Factors associated with survival probability in autopsy-proven frontotemporal lobar degeneration

Abstract: Objective: To examine the clinical and pathological factors associated with survival in autopsy-confirmed frontotemporal lobar degeneration (FTLD). Methods: The final analysis cohort included 71 patients with pathologically proven FTLD, excluding patients with clinical motor neuron disease (MND), evaluated at the University of Pennsylvania or at the University of California, San Francisco. We assessed clinical and demographic features; cognitive functioning at presentation; genetic markers of disease; and graded anatomical distribution of tau, ubiquitin and amyloid pathology.
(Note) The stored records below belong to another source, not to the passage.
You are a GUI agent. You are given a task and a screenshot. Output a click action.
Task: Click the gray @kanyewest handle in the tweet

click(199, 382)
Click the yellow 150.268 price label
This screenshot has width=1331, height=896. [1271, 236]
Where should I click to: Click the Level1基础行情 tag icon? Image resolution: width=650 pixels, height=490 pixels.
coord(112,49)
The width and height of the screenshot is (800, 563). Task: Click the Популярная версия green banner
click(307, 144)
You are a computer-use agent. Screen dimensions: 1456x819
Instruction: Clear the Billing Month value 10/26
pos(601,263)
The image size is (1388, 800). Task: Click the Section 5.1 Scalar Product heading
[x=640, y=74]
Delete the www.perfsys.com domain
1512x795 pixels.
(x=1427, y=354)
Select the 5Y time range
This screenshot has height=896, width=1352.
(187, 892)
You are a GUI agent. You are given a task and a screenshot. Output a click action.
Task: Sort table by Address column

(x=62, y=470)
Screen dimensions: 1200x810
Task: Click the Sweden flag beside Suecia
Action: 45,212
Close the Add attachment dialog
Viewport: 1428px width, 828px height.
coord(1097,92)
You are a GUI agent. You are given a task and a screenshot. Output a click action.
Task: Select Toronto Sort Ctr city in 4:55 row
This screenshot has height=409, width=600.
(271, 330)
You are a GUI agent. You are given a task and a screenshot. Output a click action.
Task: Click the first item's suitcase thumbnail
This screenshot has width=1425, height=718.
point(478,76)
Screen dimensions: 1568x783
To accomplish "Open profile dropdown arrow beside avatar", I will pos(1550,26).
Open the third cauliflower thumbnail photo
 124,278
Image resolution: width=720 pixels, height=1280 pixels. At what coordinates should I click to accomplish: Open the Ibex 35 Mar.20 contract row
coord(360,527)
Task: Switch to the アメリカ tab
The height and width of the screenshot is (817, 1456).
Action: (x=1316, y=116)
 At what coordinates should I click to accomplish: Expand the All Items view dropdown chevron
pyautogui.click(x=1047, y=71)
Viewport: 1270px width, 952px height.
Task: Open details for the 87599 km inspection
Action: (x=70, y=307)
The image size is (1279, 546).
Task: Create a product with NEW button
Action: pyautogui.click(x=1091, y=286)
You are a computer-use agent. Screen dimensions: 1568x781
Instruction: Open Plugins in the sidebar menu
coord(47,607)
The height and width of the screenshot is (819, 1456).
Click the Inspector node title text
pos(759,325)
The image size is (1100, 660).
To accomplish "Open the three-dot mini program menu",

Results: The tau-negative group (n = 35) had a median survival time of 96 months (95% CI: 72–114 months), whereas the tau-positive group (n = 36) had a median survival time of 72 months (95% CI: 60–84 months). Patients with tau-positive pathology across all brain regions had shorter survival than those with tau-negative pathology in univariate Cox regression analyses (Hazard ratio of dying = 2.003, 95% CI = 1.209–3.318, p = 0.007). Conclusions: Tau-positive pathology represents a significant risk to survival in FTLD, whereas tau-negative pathology is associated with a longer survival time when clinical MND is excluded.